(Saved data entries)

◇ ◇ ◇

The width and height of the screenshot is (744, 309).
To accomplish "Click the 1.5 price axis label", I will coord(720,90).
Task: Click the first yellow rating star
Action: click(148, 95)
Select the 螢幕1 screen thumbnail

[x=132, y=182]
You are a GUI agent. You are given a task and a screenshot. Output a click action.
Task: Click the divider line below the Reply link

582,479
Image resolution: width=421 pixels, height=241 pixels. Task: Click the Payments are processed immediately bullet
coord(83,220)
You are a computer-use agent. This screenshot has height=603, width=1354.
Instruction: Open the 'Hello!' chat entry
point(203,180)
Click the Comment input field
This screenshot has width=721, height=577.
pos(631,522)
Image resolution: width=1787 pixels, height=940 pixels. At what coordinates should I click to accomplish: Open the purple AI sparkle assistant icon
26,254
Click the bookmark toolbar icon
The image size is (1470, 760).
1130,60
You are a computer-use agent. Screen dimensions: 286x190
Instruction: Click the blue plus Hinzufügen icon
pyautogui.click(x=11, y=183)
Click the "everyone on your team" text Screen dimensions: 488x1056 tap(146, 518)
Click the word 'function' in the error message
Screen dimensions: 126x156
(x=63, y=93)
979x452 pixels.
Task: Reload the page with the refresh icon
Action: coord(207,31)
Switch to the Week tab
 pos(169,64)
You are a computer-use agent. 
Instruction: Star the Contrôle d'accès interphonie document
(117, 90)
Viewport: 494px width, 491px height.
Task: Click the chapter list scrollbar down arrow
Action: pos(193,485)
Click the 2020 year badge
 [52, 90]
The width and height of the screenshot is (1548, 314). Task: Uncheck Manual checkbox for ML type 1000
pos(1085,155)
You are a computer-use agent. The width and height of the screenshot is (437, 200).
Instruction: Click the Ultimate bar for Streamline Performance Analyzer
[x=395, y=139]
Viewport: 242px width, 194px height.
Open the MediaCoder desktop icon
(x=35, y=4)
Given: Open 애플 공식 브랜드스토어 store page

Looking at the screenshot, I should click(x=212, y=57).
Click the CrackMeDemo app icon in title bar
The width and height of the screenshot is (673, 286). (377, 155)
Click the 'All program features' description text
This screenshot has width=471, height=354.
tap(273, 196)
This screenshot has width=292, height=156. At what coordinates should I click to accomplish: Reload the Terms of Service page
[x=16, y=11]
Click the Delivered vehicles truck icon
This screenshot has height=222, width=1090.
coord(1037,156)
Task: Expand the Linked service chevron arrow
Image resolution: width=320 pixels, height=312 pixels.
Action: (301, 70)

◇ ◇ ◇

## Problem description:
The lines to copy run from the one containing "This screenshot has width=292, height=156." through the last line above. Copy them exactly and include nothing else.

## Solved problem:
This screenshot has width=292, height=156. At what coordinates should I click to accomplish: Reload the Terms of Service page
[x=16, y=11]
Click the Delivered vehicles truck icon
This screenshot has height=222, width=1090.
coord(1037,156)
Task: Expand the Linked service chevron arrow
Image resolution: width=320 pixels, height=312 pixels.
Action: (301, 70)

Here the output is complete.